▸ **EXERCISE PASSAGE**:
————

It was the first of its kind in Arizona and it was installed in a booming town early in the last century. And it’s still in use today.

The Jerome Grand Hotel is one of the oldest buildings in the central Arizona town. It was built in the 1920s and among the many unique part of this place is the elevator. Did You Know….this Otis elevator was the first-of-its kind in Arizona?

“It was brand new, state-of-the-art deal back then," said Chris Altherr, manager of the Jerome Grand Hotel. “Yeah, was a self-service that didn’t require an operator to go up or down with you. People come up to Jerome from all parts of the Globe to see this building and ride that Otis elevator.”

This self-service elevator was installed around 1926 when this was originally the United Verde Hospital. It was built by the local mining company when Jerome was a booming mining town. There were about 15,000 people that lived here. The five-floor, concrete hospital was built to withstand mining blasts. It was the last major structure built high on the Cleopatra Hill.

“They wrote a blank check for this hospital," Altherr said. "They said, 'we don’t care what it cost.' They were making that sort of money in these mines.”

————

▸ **PROMPT**:
Copy the part of the passage on the Jerome Grand Hotel elevator that starts with the words "The Jerome Grand Hotel is" and ends with "kind in Arizona?". The rows that follow are separate material, unrelated to the text above.

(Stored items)
————

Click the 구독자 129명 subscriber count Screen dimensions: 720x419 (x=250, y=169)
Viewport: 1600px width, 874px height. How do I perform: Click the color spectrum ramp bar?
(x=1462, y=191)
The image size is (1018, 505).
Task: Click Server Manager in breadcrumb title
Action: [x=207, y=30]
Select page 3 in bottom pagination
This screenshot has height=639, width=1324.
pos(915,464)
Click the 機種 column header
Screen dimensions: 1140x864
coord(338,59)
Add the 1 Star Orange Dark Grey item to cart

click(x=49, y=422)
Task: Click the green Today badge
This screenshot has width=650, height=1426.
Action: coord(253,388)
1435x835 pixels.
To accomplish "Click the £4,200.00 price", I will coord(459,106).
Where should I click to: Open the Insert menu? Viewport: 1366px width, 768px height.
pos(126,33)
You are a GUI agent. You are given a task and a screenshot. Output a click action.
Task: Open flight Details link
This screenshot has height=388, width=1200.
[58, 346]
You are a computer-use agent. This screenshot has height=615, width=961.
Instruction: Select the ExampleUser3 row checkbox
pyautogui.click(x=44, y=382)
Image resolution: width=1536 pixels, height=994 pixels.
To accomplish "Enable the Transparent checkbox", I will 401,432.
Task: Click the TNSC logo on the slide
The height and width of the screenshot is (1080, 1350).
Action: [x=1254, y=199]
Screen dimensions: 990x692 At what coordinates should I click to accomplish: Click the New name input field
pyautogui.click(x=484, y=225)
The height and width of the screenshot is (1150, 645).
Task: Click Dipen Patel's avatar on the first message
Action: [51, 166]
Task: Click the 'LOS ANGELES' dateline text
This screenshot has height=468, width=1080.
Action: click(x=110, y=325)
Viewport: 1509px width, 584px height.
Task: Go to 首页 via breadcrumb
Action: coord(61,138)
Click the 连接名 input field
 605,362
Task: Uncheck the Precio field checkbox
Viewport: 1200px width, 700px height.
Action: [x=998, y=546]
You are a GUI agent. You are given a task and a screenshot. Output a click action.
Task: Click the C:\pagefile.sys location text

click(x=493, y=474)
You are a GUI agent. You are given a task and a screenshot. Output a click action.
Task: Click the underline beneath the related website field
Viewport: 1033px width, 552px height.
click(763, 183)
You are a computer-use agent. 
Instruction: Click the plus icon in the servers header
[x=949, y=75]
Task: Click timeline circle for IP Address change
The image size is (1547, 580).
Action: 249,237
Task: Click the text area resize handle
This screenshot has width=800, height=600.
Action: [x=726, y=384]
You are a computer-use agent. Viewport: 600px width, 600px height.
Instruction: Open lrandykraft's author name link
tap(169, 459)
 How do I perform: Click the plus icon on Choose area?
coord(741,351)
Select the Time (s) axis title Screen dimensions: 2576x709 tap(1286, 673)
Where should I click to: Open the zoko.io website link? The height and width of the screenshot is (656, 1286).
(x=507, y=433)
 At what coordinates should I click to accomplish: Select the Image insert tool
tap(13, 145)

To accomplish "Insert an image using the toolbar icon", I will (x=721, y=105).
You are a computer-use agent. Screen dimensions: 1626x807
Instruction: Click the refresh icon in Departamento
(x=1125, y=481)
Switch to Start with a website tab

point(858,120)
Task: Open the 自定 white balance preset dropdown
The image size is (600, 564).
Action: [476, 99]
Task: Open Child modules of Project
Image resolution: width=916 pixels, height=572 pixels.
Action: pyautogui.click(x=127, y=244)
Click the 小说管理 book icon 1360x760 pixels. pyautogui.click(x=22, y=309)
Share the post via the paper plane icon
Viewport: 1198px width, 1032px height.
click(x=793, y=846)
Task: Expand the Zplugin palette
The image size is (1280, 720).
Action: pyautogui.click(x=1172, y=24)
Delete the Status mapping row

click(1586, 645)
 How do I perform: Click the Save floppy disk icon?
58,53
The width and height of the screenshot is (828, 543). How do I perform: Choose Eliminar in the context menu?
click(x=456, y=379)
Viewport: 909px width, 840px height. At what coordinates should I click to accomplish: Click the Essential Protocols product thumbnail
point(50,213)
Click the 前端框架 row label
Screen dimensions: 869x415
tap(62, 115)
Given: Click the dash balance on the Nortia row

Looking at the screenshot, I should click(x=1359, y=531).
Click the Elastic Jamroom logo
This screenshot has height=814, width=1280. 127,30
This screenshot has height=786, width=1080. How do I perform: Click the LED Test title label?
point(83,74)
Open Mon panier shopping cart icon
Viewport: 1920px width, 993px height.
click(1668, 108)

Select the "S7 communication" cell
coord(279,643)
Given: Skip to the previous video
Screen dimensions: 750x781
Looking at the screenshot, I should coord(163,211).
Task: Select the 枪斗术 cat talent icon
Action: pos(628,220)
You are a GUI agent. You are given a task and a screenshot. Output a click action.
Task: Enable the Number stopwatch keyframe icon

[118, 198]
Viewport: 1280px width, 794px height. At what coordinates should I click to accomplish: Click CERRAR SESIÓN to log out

————

▸ **EXERCISE RESULT**:
The Jerome Grand Hotel is one of the oldest buildings in the central Arizona town. It was built in the 1920s and among the many unique part of this place is the elevator. Did You Know….this Otis elevator was the first-of-its kind in Arizona?